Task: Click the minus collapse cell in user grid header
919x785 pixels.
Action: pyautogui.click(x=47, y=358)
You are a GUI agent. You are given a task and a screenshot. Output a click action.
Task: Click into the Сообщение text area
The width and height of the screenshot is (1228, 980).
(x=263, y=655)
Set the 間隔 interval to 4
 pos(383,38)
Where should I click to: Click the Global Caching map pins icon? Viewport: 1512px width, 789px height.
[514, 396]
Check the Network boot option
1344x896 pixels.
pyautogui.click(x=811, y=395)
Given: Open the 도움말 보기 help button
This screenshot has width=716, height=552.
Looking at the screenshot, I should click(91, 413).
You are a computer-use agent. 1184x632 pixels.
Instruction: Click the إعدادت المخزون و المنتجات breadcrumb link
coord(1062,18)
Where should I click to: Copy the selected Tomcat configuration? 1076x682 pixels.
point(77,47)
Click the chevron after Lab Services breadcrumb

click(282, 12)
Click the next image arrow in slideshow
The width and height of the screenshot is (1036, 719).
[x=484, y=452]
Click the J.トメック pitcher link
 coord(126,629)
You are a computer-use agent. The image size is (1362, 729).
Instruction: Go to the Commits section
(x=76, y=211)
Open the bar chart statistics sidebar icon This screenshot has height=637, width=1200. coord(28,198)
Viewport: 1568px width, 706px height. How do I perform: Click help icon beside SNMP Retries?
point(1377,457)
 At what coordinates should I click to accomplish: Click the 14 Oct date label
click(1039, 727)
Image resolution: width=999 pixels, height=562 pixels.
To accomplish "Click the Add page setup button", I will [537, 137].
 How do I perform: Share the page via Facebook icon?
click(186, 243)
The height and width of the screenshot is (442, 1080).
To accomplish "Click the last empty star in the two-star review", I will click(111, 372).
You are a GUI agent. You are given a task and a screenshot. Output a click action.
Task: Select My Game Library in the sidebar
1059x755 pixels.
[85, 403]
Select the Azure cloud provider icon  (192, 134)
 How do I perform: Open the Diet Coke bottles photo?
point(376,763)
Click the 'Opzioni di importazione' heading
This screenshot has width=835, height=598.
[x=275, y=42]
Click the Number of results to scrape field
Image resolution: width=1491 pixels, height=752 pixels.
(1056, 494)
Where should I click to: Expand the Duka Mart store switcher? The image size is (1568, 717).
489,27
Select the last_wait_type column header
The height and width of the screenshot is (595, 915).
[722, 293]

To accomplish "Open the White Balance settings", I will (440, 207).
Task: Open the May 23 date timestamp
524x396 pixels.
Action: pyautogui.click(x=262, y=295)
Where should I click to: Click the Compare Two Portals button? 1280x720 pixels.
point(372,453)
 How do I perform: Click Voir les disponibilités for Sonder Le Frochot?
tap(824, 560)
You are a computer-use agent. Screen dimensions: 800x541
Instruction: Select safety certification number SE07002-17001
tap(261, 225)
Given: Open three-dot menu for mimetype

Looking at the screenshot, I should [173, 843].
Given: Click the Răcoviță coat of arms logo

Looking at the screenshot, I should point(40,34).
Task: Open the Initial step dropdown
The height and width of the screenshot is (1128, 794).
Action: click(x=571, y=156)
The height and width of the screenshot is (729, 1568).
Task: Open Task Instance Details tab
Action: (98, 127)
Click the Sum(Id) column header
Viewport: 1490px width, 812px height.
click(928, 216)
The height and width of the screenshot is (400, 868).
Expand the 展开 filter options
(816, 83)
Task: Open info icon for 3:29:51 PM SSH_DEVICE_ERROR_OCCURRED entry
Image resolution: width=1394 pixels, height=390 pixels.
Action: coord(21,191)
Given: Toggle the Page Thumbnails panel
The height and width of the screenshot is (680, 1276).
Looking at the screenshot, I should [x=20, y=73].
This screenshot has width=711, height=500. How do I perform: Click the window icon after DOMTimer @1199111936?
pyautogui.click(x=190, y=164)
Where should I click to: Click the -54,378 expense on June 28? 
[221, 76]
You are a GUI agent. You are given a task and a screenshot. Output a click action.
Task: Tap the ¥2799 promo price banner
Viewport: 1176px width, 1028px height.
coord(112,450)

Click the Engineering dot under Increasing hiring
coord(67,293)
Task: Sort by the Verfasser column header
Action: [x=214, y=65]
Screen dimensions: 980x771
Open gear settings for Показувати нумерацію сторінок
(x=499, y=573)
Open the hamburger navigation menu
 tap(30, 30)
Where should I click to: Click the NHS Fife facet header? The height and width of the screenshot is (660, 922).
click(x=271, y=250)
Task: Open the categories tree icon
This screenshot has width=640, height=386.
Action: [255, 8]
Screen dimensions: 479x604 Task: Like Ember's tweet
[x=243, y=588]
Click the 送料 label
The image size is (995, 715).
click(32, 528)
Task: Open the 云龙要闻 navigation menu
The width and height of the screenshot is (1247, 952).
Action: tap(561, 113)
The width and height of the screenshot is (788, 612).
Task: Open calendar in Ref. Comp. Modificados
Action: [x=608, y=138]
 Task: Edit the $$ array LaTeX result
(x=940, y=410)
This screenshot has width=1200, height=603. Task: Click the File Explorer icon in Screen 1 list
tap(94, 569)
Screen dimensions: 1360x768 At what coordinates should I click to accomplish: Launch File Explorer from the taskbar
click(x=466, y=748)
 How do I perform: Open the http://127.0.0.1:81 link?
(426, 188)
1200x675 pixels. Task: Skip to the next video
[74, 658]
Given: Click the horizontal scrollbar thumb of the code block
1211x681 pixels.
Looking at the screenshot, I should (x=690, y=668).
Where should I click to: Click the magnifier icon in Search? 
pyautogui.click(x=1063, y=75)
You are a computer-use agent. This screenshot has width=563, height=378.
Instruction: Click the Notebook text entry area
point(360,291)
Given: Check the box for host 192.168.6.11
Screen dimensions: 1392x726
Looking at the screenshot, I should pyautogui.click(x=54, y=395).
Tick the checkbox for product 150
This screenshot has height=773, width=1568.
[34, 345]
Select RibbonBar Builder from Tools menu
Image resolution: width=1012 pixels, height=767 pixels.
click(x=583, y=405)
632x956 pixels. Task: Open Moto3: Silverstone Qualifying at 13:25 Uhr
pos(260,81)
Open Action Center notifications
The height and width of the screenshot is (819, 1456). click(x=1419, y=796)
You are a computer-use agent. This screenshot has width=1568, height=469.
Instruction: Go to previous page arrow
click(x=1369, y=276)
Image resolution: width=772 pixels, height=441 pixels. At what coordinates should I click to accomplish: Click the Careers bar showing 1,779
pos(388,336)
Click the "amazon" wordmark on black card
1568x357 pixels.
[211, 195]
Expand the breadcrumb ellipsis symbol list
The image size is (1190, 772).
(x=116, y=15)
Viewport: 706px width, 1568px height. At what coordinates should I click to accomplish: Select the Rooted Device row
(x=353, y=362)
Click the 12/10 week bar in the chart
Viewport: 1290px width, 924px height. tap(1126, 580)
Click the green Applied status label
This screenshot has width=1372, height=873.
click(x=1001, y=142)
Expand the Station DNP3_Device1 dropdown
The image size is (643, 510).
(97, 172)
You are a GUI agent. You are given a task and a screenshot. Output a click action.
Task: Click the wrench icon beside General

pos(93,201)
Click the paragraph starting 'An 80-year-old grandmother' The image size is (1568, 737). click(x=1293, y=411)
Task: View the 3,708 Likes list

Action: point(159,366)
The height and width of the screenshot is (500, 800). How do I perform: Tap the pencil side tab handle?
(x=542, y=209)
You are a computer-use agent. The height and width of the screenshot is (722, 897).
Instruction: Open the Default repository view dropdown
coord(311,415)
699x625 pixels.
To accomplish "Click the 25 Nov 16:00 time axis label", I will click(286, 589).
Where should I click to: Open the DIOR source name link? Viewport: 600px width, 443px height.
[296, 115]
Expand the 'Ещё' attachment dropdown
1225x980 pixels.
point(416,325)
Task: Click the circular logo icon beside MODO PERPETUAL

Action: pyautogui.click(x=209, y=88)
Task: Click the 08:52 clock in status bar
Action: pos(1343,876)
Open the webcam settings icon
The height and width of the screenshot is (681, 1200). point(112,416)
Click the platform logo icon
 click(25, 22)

» **Exercise**:
Look above for the line holding "Where should I click to: Expand" and the line holding "Task: Open the Initial step dropdown". Retype both, and every line between them, word for word and nothing else.

» **Answer to the problem**:
Where should I click to: Expand the Duka Mart store switcher? The image size is (1568, 717).
489,27
Select the last_wait_type column header
The height and width of the screenshot is (595, 915).
[722, 293]

To accomplish "Open the White Balance settings", I will (440, 207).
Task: Open the May 23 date timestamp
524x396 pixels.
Action: pyautogui.click(x=262, y=295)
Where should I click to: Click the Compare Two Portals button? 1280x720 pixels.
point(372,453)
 How do I perform: Click Voir les disponibilités for Sonder Le Frochot?
tap(824, 560)
You are a computer-use agent. Screen dimensions: 800x541
Instruction: Select safety certification number SE07002-17001
tap(261, 225)
Given: Open three-dot menu for mimetype

Looking at the screenshot, I should [173, 843].
Given: Click the Răcoviță coat of arms logo

Looking at the screenshot, I should point(40,34).
Task: Open the Initial step dropdown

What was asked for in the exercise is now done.